Answer these questions using the text about Jon Sobrino:
1. In what city was he born?
2. Which Vatican body issued a Notification about his doctrines in 2007?
3. At which university did he study engineering?

:: Text provided ::
++++++++++++++++++++

Saturday, June 14, 2008

JON SOBRINO, SJ


Jon Sobrino, S.J. (born 27 December 1938, Barcelona, Spain) is a Jesuit Catholic priest and theologian, known mostly for his contributions to liberation theology.

He received worldwide attention in 2007 when the Vatican's Congregation for the Doctrine of the Faith issued a Notification for what they see as doctrines which are "erroneous or dangerous and may cause harm to the faithful."
Born into a Basque family in Barcelona, Sobrino entered the Jesuit Order when he was 18. The following year, in 1958, he was sent to El Salvador. He later studied engineering at St. Louis University, a Jesuit University, in the United States and then theology in Frankfurt in West Germany. Returning to El Salvador, he taught at the Jesuit-run University of Central America (UCA) in San Salvador, which he helped to found.

++++++++++++++++++++

:: Data excerpts ::
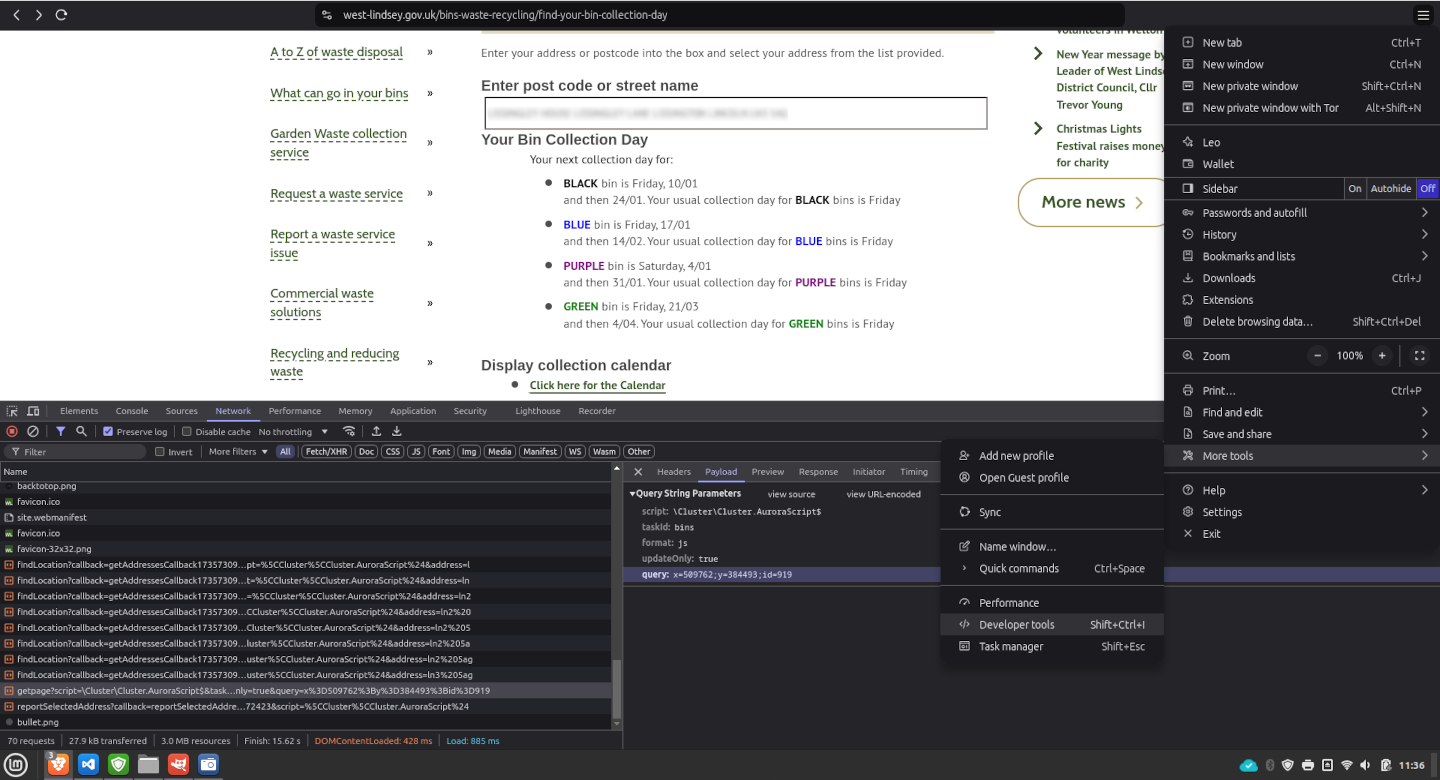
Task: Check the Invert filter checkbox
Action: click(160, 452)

++++++++++++++++++++

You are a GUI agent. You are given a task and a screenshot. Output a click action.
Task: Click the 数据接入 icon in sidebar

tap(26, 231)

++++++++++++++++++++

:: Answer for this exercise ::
1. Barcelona, Spain
2. The Congregation for the Doctrine of the Faith
3. St. Louis University